Writing

My So-Called Life - Winnie Holzman

{ My So-Called Life } Winnie Holzman

Portrait d’un âge douloureux

My So-Called Life n’est pas une série de « teenagers » comme les autres. On pourrait d’ailleurs la qualifier de précurseure quant à certains thèmes abordés et la façon dont ils sont traités.
Winnie Holzman admet par ailleurs ne pas voir son œuvre comme une série pour ado, bien que nombre de ses personnages le sont. En effet, on y trouve une maturité et un regard loin des teen-dramas à la Skins ou Awkward. Conséquence, il est facile de se retrouver ne serait-ce que par fragments dans chacun des protagonistes.

Premiers amours, homosexualité, relations parentales, amitié, problèmes de logement, de jugement, la routine, autant de thématiques soulevées en seulement dix-neuf épisodes au contenu donc fort fourni.
La série souffre d’un léger défaut : sa réalisation assez terne.
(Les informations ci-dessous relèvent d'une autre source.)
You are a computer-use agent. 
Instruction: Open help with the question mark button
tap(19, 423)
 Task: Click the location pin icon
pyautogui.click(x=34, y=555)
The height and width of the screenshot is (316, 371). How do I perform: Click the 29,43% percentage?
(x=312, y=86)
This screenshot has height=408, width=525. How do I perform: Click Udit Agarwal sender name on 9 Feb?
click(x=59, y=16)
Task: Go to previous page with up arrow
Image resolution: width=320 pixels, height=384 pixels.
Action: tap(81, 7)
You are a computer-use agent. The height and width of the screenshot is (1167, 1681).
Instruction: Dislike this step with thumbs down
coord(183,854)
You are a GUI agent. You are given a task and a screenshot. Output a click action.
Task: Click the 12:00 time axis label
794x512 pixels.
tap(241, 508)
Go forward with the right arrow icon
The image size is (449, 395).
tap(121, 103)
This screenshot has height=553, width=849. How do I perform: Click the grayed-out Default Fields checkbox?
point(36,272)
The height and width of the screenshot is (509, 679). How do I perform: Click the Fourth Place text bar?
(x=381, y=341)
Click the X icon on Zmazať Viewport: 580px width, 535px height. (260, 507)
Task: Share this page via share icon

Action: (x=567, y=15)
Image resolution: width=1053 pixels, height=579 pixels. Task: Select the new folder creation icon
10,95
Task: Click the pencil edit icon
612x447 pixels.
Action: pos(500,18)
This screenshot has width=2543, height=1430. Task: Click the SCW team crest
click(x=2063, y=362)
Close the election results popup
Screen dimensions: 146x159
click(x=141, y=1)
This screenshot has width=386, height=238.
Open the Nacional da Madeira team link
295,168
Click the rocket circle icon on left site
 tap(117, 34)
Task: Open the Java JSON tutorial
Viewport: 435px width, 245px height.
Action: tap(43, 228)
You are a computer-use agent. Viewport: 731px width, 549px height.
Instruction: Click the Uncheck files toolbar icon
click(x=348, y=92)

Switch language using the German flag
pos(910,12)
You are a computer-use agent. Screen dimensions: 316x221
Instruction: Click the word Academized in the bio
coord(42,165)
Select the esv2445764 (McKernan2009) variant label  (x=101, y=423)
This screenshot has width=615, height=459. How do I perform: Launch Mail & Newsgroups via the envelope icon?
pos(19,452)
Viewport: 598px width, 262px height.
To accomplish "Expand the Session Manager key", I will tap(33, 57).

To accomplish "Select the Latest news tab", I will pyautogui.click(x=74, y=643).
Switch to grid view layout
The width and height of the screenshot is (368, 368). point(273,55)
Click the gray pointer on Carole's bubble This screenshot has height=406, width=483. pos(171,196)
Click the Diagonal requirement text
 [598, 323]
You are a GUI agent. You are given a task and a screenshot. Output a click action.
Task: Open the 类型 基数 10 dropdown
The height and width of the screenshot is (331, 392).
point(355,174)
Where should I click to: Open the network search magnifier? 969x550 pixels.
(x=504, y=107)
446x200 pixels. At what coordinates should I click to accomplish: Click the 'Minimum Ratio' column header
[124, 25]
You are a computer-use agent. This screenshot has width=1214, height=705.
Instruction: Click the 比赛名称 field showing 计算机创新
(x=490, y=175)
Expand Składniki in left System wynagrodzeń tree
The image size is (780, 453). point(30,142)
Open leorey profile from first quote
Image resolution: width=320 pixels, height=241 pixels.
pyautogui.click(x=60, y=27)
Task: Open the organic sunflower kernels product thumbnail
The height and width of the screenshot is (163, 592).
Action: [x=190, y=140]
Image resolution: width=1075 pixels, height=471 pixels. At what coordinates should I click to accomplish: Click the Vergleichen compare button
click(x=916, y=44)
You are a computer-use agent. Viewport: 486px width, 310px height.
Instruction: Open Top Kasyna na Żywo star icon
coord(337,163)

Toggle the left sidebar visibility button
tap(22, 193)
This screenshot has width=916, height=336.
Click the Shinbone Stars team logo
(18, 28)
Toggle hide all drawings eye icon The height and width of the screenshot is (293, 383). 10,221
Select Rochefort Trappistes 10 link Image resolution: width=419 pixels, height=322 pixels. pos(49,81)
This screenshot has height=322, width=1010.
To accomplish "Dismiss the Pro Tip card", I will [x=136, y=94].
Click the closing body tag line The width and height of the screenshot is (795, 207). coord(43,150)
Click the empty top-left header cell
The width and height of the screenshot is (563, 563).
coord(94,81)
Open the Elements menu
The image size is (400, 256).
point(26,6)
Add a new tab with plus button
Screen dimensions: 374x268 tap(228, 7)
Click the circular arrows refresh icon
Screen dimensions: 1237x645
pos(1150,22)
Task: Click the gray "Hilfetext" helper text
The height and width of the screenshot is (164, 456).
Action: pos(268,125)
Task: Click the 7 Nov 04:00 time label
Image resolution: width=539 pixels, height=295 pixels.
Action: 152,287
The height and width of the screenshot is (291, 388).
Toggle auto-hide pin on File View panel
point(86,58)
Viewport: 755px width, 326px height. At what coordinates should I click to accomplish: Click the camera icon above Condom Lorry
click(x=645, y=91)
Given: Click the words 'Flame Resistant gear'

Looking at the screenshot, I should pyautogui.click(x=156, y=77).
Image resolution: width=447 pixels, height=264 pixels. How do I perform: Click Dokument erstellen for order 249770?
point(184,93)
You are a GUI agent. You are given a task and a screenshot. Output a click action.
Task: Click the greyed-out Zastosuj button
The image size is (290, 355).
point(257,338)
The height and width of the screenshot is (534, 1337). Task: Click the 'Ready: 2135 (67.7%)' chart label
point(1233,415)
Mais l’on pourrait le justifier par le fait qu’Angela, personnage principal aux réflexions souvent intéressantes et joliment imagées, voit sa vie en dégradés de gris, tel un quotidien morose. Puis soudainement, des événements inattendus, joyeux ou malheureux surviennent. Puis retour à la case départ. La routine, à nouveau. Lasse, souvent, Angela n’est jamais réellement satisfaite d’une situation ou d’une autre, quelle que soit sa nature. Elle évolue en terrain hostile : l’adolescence.

My So-Called Life, c’est une certaine fascination pour l’adolescence donc, âge douloureux pour beaucoup. On saluera au passage l’excellente prestation de l’ensemble des acteurs tant chacun incarne profondément son personnage.
Le corps change, l’esprit aussi mais parfois dans une direction totalement opposée. Nous remettons en question l’ordre tel qu’il est établi au foyer ou à l’école. Ce long apprentissage demeure parfois usant, alors on entreprend des stratégies d’évitement, des moyens d’oublier temporairement ce qui nous entoure. Angela et ses amis sombrent alors parfois dans des périodes délicates. Mais là où les suiveurs cités comme exemples plus haut, à savoir Skins and Awkward, font souvent dans l’hyperbole voire le spectaculaire, et où d’autres font dans la candeur, l’œuvre de W. Holzman fait dans le terre-à-terre. Aucun jugement de la part de la réalisatrice n’est perceptible. Elle semble mettre scénaristiquement en lumière des actes et des situations tels qu’ils pourraient l’être dans la vie de n’importe qui, avec du recul, au point de se demander si le programme n’a pas un pied enfoncé dans la catégorie documentaire.

My So-Called Life, c’est le tourbillon d’un âge fébrile à la consistance si fragile découpé en images et en mots. Les mots ont une place imposante tant ils sont justes, notamment quand les personnages parlent en voix off, dans leur tête. Ils sont simples, presque aussi banals que les scènes filmées me direz-vous, et c’est ce qui en fait la force : on en saisit ainsi tout le sens et la lourdeur.

Enfin, on pourra rouspéter sur le dernier épisode s’achevant sur un cliff-hanger assez sauvage, qui laissait entrevoir à l’époque une seconde saison. Pas de bol, l’actrice principale a tout simplement rejeté l’offre.

Une série bien loin des clichés ambulants à la Melrose Place ou Dawson de la même époque, qui en plus d’être séduisante dans sa forme, l’est aussi dans le fond et c’est une chose rare pour ce type de programme.